What the task requires => The lines below are to be quoted exactly, from the first through the one that contains "Salesforce.com's On-Demand Dream (85, 1939)".
• • • • • • •
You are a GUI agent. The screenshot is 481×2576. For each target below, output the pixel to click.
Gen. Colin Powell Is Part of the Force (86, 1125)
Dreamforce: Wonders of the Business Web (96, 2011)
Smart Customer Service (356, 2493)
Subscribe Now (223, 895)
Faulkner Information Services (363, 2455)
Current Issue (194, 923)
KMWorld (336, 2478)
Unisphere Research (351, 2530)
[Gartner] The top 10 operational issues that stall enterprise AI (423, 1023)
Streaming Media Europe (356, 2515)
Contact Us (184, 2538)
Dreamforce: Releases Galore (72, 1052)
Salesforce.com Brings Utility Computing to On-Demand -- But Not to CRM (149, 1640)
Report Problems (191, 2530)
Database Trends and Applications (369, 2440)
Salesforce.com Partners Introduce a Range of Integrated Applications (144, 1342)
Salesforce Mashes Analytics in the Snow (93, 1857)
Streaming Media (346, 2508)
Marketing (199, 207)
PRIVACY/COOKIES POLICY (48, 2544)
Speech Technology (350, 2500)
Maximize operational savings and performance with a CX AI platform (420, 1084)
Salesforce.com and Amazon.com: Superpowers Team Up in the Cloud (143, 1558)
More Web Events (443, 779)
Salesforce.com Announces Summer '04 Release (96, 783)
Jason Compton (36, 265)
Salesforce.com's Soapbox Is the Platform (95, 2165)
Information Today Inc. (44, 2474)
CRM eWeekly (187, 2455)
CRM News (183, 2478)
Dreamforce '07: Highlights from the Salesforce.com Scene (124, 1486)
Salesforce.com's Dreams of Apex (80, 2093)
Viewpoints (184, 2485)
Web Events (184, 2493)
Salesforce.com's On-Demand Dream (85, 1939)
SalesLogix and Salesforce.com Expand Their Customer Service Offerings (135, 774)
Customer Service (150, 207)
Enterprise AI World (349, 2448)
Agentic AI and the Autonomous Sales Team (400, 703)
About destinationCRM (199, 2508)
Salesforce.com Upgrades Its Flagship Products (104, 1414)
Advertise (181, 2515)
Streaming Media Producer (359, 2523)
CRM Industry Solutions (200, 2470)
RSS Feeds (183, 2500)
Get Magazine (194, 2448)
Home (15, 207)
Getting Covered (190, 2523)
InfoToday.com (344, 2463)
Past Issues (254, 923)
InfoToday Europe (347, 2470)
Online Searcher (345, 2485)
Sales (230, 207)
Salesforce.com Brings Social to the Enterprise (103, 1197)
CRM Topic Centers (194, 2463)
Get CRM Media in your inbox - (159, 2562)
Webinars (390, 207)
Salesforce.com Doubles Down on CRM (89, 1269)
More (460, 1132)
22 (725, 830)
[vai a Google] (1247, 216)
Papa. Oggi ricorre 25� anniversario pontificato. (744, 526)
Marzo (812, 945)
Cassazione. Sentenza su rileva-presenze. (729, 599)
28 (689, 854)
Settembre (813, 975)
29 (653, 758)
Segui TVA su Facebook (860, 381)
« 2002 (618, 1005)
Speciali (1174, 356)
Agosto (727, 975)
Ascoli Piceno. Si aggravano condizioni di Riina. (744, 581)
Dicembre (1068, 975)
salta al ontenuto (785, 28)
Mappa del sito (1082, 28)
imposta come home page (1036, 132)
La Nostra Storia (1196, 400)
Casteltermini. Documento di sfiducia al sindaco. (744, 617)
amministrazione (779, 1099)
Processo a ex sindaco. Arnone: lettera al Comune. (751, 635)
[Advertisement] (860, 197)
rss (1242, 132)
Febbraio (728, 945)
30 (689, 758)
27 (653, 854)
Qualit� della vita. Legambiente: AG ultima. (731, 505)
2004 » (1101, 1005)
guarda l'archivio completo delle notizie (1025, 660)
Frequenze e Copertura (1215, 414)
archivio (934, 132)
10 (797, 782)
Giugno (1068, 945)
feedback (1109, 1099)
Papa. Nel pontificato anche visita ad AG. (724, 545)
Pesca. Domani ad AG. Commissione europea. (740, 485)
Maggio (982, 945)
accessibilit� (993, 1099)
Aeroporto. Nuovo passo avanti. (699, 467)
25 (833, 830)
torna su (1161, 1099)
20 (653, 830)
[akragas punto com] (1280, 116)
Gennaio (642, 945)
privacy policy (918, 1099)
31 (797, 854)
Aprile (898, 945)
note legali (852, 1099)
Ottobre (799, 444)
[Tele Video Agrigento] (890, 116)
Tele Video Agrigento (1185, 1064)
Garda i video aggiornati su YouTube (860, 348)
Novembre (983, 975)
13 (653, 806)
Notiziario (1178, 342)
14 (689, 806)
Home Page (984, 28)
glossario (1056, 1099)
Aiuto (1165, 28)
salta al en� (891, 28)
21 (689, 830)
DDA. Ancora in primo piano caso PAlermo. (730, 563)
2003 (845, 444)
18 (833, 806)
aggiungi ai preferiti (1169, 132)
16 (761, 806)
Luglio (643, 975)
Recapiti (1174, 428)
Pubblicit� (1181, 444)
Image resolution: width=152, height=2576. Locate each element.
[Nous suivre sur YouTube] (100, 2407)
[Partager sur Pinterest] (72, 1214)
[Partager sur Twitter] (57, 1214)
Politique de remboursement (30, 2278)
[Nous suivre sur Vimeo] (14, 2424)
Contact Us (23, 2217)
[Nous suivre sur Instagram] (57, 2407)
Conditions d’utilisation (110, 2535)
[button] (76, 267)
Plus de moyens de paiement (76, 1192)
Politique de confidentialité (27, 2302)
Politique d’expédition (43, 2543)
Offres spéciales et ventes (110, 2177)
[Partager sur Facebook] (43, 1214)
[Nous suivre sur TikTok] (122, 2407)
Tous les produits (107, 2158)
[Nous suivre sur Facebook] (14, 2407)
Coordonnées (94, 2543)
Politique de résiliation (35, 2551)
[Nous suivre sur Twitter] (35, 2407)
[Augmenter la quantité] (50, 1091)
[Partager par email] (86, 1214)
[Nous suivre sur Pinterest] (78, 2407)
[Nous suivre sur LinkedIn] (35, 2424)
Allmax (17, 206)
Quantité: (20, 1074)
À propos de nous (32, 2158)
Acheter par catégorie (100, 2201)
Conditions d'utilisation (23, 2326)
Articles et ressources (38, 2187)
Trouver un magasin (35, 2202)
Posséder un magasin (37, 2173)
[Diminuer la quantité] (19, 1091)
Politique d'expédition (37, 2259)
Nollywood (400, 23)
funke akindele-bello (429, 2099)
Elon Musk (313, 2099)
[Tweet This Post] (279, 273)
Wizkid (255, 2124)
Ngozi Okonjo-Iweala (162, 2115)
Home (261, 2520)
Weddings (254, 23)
• • • • • • •
Solution below =>
You are a GUI agent. The screenshot is 481×2576. For each target below, output the pixel to click.
Gen. Colin Powell Is Part of the Force (86, 1125)
Dreamforce: Wonders of the Business Web (96, 2011)
Smart Customer Service (356, 2493)
Subscribe Now (223, 895)
Faulkner Information Services (363, 2455)
Current Issue (194, 923)
KMWorld (336, 2478)
Unisphere Research (351, 2530)
[Gartner] The top 10 operational issues that stall enterprise AI (423, 1023)
Streaming Media Europe (356, 2515)
Contact Us (184, 2538)
Dreamforce: Releases Galore (72, 1052)
Salesforce.com Brings Utility Computing to On-Demand -- But Not to CRM (149, 1640)
Report Problems (191, 2530)
Database Trends and Applications (369, 2440)
Salesforce.com Partners Introduce a Range of Integrated Applications (144, 1342)
Salesforce Mashes Analytics in the Snow (93, 1857)
Streaming Media (346, 2508)
Marketing (199, 207)
PRIVACY/COOKIES POLICY (48, 2544)
Speech Technology (350, 2500)
Maximize operational savings and performance with a CX AI platform (420, 1084)
Salesforce.com and Amazon.com: Superpowers Team Up in the Cloud (143, 1558)
More Web Events (443, 779)
Salesforce.com Announces Summer '04 Release (96, 783)
Jason Compton (36, 265)
Salesforce.com's Soapbox Is the Platform (95, 2165)
Information Today Inc. (44, 2474)
CRM eWeekly (187, 2455)
CRM News (183, 2478)
Dreamforce '07: Highlights from the Salesforce.com Scene (124, 1486)
Salesforce.com's Dreams of Apex (80, 2093)
Viewpoints (184, 2485)
Web Events (184, 2493)
Salesforce.com's On-Demand Dream (85, 1939)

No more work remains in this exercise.